Fulham 2 Wigan Athletic 2 – good football is back for Latics


It was a lovely mild spring evening and the walk through Bishops Park by the Thames was as delightful as any approach to a football ground. But then again, despite its great location, Craven Cottage had rarely been a happy hunting ground for Wigan Athletic.

It was Gary Caldwell’s first game as manager. What kind of tactical formation would he play? Would it be the 3-4-3 from his days under Roberto Martinez? Could he get the commitment from the players that has been lacking for so much of the season? Would he bring back players who had been left out in the cold under Malky Mackay? But more importantly could he steer his players away from the hoof that typified the era of his predecessor? Could they play football in the “Wigan Athletic way”?

It proved to be an entertaining 2-2 draw and Latics were well worth their point. A win was just beyond their reach and relegation has crept even closer. But the bright side was that, after just two days of training, Caldwell had got the team moving towards a brand of football reminiscent of the club’s best of times in the Premier League.

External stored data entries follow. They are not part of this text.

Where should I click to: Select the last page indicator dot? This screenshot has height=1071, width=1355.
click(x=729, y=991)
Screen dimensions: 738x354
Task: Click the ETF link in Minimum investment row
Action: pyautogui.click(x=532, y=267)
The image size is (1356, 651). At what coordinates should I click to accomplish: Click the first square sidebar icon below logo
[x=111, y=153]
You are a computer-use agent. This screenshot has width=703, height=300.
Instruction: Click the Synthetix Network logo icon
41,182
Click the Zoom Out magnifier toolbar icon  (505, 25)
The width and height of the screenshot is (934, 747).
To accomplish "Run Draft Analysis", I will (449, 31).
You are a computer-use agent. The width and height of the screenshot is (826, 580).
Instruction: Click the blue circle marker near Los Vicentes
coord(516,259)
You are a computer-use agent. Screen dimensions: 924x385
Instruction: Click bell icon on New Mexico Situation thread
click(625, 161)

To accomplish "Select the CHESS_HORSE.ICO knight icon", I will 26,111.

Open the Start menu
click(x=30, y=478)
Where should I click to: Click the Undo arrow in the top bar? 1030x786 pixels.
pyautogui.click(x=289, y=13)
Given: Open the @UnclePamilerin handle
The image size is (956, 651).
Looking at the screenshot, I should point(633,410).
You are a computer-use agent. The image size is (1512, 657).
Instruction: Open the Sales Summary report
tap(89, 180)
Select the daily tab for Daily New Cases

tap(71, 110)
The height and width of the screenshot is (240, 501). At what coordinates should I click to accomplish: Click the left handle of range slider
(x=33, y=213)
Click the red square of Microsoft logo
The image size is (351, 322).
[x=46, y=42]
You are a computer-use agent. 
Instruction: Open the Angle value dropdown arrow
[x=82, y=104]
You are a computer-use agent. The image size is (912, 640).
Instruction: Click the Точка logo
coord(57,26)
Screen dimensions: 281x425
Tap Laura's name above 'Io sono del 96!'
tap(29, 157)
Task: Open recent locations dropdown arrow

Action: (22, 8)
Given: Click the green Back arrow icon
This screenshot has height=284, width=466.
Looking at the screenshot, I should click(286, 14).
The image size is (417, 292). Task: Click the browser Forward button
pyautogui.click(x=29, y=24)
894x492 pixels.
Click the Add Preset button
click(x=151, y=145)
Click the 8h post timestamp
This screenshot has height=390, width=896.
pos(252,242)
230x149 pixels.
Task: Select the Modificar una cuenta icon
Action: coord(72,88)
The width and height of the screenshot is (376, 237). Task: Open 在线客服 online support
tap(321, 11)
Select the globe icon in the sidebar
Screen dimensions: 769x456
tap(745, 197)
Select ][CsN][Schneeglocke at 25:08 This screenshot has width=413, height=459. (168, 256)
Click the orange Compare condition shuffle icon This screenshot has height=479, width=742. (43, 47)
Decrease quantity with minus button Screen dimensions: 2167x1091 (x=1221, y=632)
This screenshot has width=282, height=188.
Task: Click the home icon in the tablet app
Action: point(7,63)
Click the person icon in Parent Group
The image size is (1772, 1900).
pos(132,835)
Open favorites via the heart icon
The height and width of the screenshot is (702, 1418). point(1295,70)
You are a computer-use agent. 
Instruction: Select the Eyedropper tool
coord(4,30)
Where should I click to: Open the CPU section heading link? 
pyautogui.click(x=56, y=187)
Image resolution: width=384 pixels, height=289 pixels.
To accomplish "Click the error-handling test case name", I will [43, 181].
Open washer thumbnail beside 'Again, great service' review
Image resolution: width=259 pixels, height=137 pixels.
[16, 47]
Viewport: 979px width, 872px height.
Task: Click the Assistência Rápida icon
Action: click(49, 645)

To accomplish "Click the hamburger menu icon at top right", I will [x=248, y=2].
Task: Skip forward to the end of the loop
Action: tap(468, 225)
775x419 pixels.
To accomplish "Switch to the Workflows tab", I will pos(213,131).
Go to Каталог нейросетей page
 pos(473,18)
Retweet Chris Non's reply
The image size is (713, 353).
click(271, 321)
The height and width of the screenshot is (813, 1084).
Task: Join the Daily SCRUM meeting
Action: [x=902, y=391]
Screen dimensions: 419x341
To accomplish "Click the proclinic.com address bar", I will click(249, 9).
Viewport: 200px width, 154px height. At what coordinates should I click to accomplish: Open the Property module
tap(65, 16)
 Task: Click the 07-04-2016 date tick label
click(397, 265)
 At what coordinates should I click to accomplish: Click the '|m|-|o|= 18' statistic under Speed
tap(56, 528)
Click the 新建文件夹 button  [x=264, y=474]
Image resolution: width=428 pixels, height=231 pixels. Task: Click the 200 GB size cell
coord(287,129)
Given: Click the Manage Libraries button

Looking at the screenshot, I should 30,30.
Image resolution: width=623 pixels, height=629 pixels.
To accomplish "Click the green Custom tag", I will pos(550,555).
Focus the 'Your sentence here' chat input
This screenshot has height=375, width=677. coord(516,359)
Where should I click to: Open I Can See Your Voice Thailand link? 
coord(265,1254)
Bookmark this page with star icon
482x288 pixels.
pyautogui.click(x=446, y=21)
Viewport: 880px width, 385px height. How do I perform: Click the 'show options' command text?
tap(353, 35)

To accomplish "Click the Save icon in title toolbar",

The starting lineup showed two changes from the last game with Scott Carson being preferred to Ali Al-Habsi and Jerome Pennant came in for Leon Clarke. Caldwell employed a flat back four, with William Kvist and James Perch in holding midfield and Kim Bo Kyung in the hole behind the lone centre forward, Marc-Antoine Fortune. James McClean was played wide on the left and Jerome Pennant on the right, although the latter tucked inside in the earlier proceedings.

Fulham’s goal after just 4 minutes was beautifully taken by the skillful Ross McCormack, as he curled the ball home from the edge of the box. However, once again the Wigan defence had not closed down a player in a shooting position, as has so often happened this season. Going a goal down so early on was a hammer blow and given their inability to get back into games after conceding the first goal in previous games one wondered if Latics might be doomed.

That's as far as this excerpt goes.